Defining the Unfavorable Network Condition

The built-in SD-WAN capability of the FortiGate provides network monitoring that provides a deeper insight to how the network is performing. This is one of the main reasons why I recommend to always enable SD-WAN as a best practice, even if there is only one WAN connection configured on the FortiGate. In my lab environment below, it is configured to perform monitoring to a remote site and will allow alert when the thresholds in the performance SLA have been exceeded.

Here are some screenshots of those corresponding settings from my lab FortiGate GUI.

Figure 1. – Screenshot of the Performance SLA
Figure 2. – Screenshot of the Performance SLA details

Please Note: The SLA target parameters should be configured for the ideal performance of the application so the FortiGate can provide a notification right at the point of degradation of user experience.

After the Performance SLA has been defined, the automation of the commands used to perform troubleshooting can be created.

Automating the Gathering of Information to Troubleshoot the Network

Before diving into the details about setting up the automation features on the FortiGate, I want to highlight some of the commands available for network troubleshooting.

Troubleshooting tools

The FortiGate supports a myriad of tools that most administrators can use to isolate where the problem is occurring in their network. Here is a list of some of these tools:

  • PING
  • TRACEROUTE
  • ARP
  • SPEEDTEST
  • PACKET CAPTURE
  • DEBUG FLOW

For the purpose of this article, we will be focusing on the use of the traceroute tool to identify where in the network path where an issue may be occurring. An example showing this tool in action from the command line is shown in the screenshot below:

Figure 3. – Screenshot of the traceroute command on the FortiGate

Now that the tool used for troubleshooting has been identified, the next step is to automate the use of this command when the SLA target threshold has been exceeded. To do this, we will need to confirm that a log is written when this event happens on the FortiGate.

Capturing the event in a log file

Confirming that the FortiGate creates a log file when a particular event you want to automate a response to is critical because that log event is used as a trigger to kick off the response. In the case of exceeding the thresholds for a defined performance SLA, the FortiGate a few log entries for this type of event. Below is a screenshot from the FortiGate GUI showing the associated logs:

Figure 4. – Screenshot of log entries associated with SLA Target thresholds being exceeded

From the screenshot above, the entry with the message “Health Check SLA status. SLA failed due to being over…” is the applicable log that can be used to perform the automation task on.

The GUI is useful in confirming that the log entries exists, but to gather the information necessary for creating an automation, the raw syslog needs to be downloaded from the FortiGate. Here is a screenshot showing where to download this information from the FortiGate GUI:

Figure 5. – Screenshot of the FortiGate Logs Download Button

Once the file has been downloaded, its contents can be viewed in a text editor similar to what is shown in the screenshot below:

Figure 6. – Screenshot of the syslog from the performance SLA exceeded error in text editor.

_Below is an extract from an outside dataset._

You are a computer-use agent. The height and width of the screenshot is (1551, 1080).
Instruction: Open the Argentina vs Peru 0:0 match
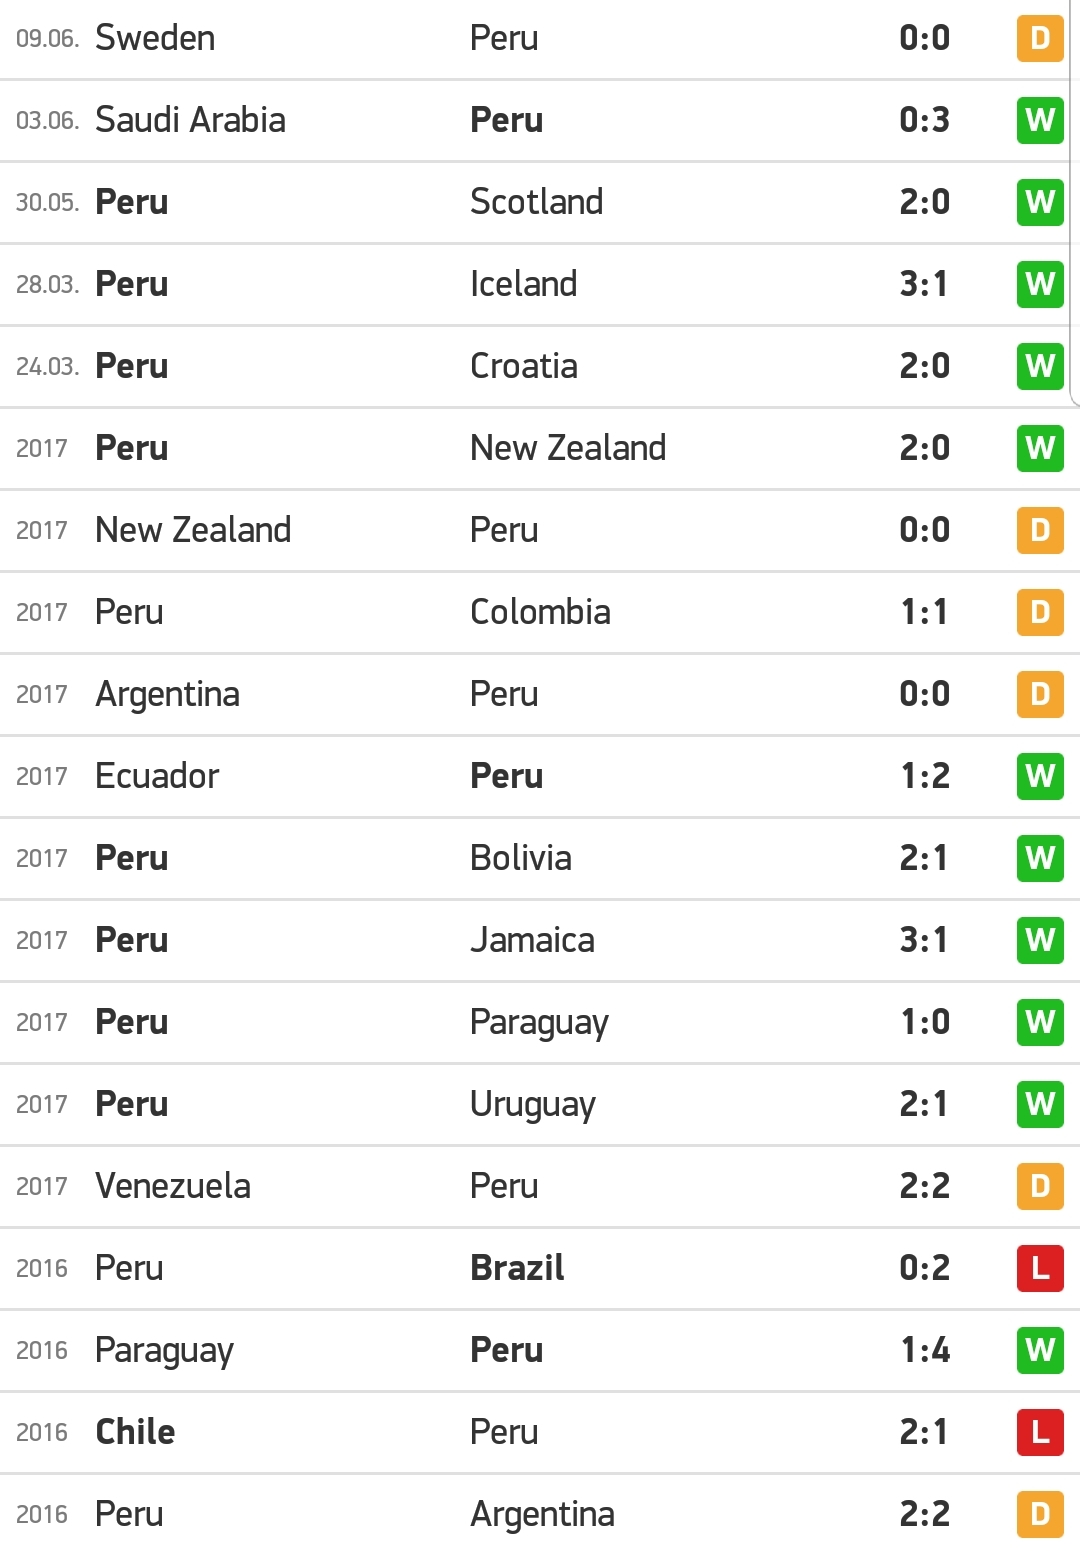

The fields to take note of from this syslog are the following:

  • logid – 0113022933
  • logdesc – “SDWAN SLA notification”
  • healthcheck – HUB02

Now that this information has been gathered, the automation can be created.

Creating the Automation

Creating an automation on the FortiGate comprises of three components:

  • Trigger – Event that the FortiGate will detect to perform a response
  • Action – The response that the FortiGate will take once it detects the “trigger” event
  • Stitch – The object used to associate a trigger with an action

With an understanding these components, below is an example of putting them together to perform an automated troubleshooting response once the FortiGate detects that the performance SLA threshold has been exceeded.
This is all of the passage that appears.